The IDR of Cdc15 is essential. (A) Table of cdc15 alleles, schematic of gene product (drawn to scale), and ability to rescue cdc15 null. Numbers indicate aa position. (B, C) Repres­entative tetrads from diploids of the indicated genotype that were induced to sporulate.

FIGURE 2:

Cdc15 F-BAR, but not IDR, can be replaced by domains of homologous proteins. (A) Table of cdc15 alleles, schematic of gene product (drawn to scale), and ability to rescue cdc15 null. Numbers indicate aa position. (B) Live-cell images of the indicated haploid strains. A single BF z-slice and sum projections of mNG images are shown. Images of the Fer and PSTPIP1 chimeras were acquired on a separate day. Bar, 5 µm.

FIGURE 3:

Cdc15 IDR deletion mutants have cytokinesis defects. (A) Schematic of Cdc15 indicating the aa boundaries of IDR regions. (B) BF images of the indicated strains. Bar, 5 µm. (C) Quantification of the number of nuclei (left) and septa (right) per cell of the indicated strains, determined from cells stained with DAPI and methyl blue to visualize DNA and septum, respectively. Results are the means from three biological replicates, n > 198 cells per replicate. Error bars are SD. *, p < 0.0001. Ordinary two-way analysis of variance (ANOVA) with Tukey’s multiple comparisons test. (D) Table of cdc15 alleles, schematic of gene product, and ability to rescue cdc15 null. Schematics are drawn to scale. Black lines indicate deletion. (E) Duration of cytokinesis stages determined from imaging of strains expressing the indicated cdc15 allele plus rlc1-mNG and sid4-mNG to label the CR and SPB, respectively. Results are the means from three biological replicates, n > 5 cells per replicate, and the total number of cells analyzed for each strain is indicated on the graph. Error bars are SD. *, p < 0.0001. Ordinary one-way ANOVA with Tukey’s multiple comparisons test. (F) Representative time-lapse series of the indicated strains. Images were acquired every 2 min. A single BF slice and max intensity z-projections of deconvolved mNG images are shown. Numbers indicate min from SPB separation. Bar, 5 µm. Double arrow indicates first frame when CR loses ringlike structure.

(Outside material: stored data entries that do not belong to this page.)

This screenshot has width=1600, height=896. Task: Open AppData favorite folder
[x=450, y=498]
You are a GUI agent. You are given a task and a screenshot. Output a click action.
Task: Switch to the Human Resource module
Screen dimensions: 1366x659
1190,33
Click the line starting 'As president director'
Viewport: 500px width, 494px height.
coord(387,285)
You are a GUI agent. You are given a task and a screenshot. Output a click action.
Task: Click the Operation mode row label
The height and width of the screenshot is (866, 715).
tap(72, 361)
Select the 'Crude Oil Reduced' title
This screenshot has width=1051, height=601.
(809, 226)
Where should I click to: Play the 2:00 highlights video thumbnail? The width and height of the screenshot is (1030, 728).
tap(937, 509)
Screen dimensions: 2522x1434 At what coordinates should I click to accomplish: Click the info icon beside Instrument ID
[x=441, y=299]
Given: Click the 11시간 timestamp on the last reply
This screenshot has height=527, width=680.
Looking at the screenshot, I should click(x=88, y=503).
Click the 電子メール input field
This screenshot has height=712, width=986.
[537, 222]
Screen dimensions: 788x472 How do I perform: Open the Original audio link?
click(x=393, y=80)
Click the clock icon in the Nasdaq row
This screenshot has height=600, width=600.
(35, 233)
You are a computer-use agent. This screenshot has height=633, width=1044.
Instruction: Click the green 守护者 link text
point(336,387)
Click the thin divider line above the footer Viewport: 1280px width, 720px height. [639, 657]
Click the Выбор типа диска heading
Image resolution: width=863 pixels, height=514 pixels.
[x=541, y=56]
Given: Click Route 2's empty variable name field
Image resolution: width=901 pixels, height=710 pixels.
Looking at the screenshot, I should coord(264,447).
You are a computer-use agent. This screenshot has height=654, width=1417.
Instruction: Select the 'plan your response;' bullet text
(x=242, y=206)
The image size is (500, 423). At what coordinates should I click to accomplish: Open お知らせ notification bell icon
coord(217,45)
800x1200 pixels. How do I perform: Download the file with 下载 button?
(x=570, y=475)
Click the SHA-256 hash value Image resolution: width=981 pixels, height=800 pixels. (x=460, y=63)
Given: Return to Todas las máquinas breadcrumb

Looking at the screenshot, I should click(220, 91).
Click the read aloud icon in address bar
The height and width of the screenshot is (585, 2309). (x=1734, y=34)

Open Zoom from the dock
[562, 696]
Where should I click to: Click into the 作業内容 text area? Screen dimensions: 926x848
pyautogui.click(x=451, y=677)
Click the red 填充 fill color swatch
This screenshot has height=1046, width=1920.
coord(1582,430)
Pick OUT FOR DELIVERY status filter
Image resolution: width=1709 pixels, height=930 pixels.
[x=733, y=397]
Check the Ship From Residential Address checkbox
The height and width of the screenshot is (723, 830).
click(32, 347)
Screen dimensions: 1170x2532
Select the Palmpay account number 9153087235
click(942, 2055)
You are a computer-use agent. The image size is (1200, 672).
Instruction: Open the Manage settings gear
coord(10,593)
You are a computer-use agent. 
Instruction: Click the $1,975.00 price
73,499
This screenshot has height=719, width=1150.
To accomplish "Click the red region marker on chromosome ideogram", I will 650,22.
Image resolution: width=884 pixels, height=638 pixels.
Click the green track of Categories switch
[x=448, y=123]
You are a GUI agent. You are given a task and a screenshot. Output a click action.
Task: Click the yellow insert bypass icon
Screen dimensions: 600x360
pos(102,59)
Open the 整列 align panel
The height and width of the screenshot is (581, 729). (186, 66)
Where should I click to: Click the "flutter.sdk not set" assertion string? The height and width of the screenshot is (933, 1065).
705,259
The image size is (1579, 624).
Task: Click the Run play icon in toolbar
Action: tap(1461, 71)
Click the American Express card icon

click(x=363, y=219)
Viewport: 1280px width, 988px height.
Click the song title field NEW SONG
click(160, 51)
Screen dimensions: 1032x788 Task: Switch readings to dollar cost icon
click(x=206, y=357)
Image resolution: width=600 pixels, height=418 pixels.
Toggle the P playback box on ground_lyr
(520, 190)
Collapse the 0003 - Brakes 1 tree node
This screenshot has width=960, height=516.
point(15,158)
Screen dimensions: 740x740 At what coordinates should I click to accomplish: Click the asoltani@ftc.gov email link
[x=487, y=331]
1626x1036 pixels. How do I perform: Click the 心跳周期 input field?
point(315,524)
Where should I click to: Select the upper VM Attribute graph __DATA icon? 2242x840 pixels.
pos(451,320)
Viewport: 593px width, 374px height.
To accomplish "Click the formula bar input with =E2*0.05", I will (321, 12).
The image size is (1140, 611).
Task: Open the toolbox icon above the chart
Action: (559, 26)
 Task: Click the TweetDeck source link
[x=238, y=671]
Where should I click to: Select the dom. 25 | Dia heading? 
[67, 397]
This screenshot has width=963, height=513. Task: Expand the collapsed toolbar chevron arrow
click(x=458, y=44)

Yellow arrowheads point out first and last frame with visible asymmetric septum deposition.

FIGURE 4:

Characterizing the CR defect in cdc15-∆2. (A) End-on imaging of the indicated strains. Numbers indicate minutes elapsed since the start of the series. Bar, 5 µm. (B) Z-slices of two representative cells of the indicated genotype. The pink dashed lines mark the middle slice. Z-slices were taken every 0.2 µm through the volume of the cell. Fluorescence images are deconvolved. Bar, 5 µm.

FIGURE 5:

Cell wall synthases are properly trafficked in cdc15-∆2. (A) Representative time-lapse series of the indicated strains. Sum z-projections are shown. Images were acquired every 2 min. Numbers indicate minutes from SPB separation. Bar, 5 µm. (B) Timing of GFP-Bgs1 arrival to the division site in the indicated strains also expressing Sid4-mNG and Rlc1-mCh. Error bars are SD. p = 0.67. Student’s t test. (C) Average peak fluorescence of GFP-Bgs1 in the indicated strains also expressing Sid4-mNG and Rlc1-mCh. Error bars are SD. p = 0.85. Student’s t test. (D) Timing of Rlc1 (×) and Bgs1 (•) peak intensity relative to SPB separation for the indicated strains determined from strains imaged as in (A). Results in A–D are the means from two biological replicates, n > 9 cells per replicate, and total number of cells analyzed for each strain is indicated on the graph.

FIGURE 6:

Calcineurin is not recruited to CR in cdc15-∆2. (A–C) Representative sum projections of the indicated strains. Bar, 5 µm. (A) At least 100 cells from 3 d of imaging were examined. (B, C) At least 50 cells were examined.